§ WHAT YOU WILL DO
Every record that follows must be returned word for word.

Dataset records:
───
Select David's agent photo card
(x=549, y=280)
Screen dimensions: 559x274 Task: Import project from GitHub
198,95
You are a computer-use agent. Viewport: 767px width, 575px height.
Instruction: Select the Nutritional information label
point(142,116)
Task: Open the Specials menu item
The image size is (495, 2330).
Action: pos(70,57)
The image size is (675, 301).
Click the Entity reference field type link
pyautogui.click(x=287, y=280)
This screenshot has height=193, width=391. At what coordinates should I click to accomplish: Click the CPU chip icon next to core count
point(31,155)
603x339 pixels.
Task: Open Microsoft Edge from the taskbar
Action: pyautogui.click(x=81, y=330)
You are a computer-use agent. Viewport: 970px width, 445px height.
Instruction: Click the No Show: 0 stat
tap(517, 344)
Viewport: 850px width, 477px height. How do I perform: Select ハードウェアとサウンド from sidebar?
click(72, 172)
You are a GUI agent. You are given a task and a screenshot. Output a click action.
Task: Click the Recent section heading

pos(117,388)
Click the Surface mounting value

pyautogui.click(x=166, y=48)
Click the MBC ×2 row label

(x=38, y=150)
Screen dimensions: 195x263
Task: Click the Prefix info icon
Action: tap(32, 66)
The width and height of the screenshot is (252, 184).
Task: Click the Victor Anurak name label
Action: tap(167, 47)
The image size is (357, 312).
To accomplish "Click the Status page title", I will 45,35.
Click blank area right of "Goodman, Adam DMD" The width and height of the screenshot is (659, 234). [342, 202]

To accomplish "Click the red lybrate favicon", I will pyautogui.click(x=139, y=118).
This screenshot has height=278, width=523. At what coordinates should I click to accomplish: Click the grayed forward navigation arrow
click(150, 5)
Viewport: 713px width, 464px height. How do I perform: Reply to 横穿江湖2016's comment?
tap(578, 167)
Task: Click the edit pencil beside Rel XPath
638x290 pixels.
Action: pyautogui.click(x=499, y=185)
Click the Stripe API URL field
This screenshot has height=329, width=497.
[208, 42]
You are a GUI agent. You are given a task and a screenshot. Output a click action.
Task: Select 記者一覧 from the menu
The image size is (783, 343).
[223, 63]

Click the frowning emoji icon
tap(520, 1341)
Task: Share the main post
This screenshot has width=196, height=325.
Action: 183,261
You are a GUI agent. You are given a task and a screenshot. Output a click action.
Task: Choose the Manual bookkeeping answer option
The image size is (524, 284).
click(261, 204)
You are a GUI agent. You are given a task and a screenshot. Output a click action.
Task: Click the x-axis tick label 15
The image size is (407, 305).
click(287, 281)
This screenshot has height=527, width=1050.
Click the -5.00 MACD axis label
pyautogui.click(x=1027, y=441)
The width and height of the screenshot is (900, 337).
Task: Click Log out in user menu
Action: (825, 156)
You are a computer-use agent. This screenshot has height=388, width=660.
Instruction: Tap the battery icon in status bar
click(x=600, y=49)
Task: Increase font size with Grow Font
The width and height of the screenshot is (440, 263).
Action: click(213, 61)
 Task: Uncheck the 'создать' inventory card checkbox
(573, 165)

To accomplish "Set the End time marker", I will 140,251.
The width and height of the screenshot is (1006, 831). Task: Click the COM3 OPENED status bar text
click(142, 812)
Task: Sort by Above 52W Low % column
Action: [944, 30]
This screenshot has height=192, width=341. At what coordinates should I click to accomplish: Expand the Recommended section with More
───
§ WRITTEN RESPONSE
Select David's agent photo card
(x=549, y=280)
Screen dimensions: 559x274 Task: Import project from GitHub
198,95
You are a computer-use agent. Viewport: 767px width, 575px height.
Instruction: Select the Nutritional information label
point(142,116)
Task: Open the Specials menu item
The image size is (495, 2330).
Action: pos(70,57)
The image size is (675, 301).
Click the Entity reference field type link
pyautogui.click(x=287, y=280)
This screenshot has height=193, width=391. At what coordinates should I click to accomplish: Click the CPU chip icon next to core count
point(31,155)
603x339 pixels.
Task: Open Microsoft Edge from the taskbar
Action: pyautogui.click(x=81, y=330)
You are a computer-use agent. Viewport: 970px width, 445px height.
Instruction: Click the No Show: 0 stat
tap(517, 344)
Viewport: 850px width, 477px height. How do I perform: Select ハードウェアとサウンド from sidebar?
click(72, 172)
You are a GUI agent. You are given a task and a screenshot. Output a click action.
Task: Click the Recent section heading

pos(117,388)
Click the Surface mounting value

pyautogui.click(x=166, y=48)
Click the MBC ×2 row label

(x=38, y=150)
Screen dimensions: 195x263
Task: Click the Prefix info icon
Action: tap(32, 66)
The width and height of the screenshot is (252, 184).
Task: Click the Victor Anurak name label
Action: tap(167, 47)
The image size is (357, 312).
To accomplish "Click the Status page title", I will 45,35.
Click blank area right of "Goodman, Adam DMD" The width and height of the screenshot is (659, 234). [342, 202]

To accomplish "Click the red lybrate favicon", I will pyautogui.click(x=139, y=118).
This screenshot has height=278, width=523. At what coordinates should I click to accomplish: Click the grayed forward navigation arrow
click(150, 5)
Viewport: 713px width, 464px height. How do I perform: Reply to 横穿江湖2016's comment?
tap(578, 167)
Task: Click the edit pencil beside Rel XPath
638x290 pixels.
Action: pyautogui.click(x=499, y=185)
Click the Stripe API URL field
This screenshot has height=329, width=497.
[208, 42]
You are a GUI agent. You are given a task and a screenshot. Output a click action.
Task: Select 記者一覧 from the menu
The image size is (783, 343).
[223, 63]

Click the frowning emoji icon
tap(520, 1341)
Task: Share the main post
This screenshot has width=196, height=325.
Action: 183,261
You are a GUI agent. You are given a task and a screenshot. Output a click action.
Task: Choose the Manual bookkeeping answer option
The image size is (524, 284).
click(261, 204)
You are a GUI agent. You are given a task and a screenshot. Output a click action.
Task: Click the x-axis tick label 15
The image size is (407, 305).
click(287, 281)
This screenshot has height=527, width=1050.
Click the -5.00 MACD axis label
pyautogui.click(x=1027, y=441)
The width and height of the screenshot is (900, 337).
Task: Click Log out in user menu
Action: (825, 156)
You are a computer-use agent. This screenshot has height=388, width=660.
Instruction: Tap the battery icon in status bar
click(x=600, y=49)
Task: Increase font size with Grow Font
The width and height of the screenshot is (440, 263).
Action: click(213, 61)
 Task: Uncheck the 'создать' inventory card checkbox
(573, 165)

To accomplish "Set the End time marker", I will 140,251.
The width and height of the screenshot is (1006, 831). Task: Click the COM3 OPENED status bar text
click(142, 812)
Task: Sort by Above 52W Low % column
Action: [944, 30]
This screenshot has height=192, width=341. At what coordinates should I click to accomplish: Expand the Recommended section with More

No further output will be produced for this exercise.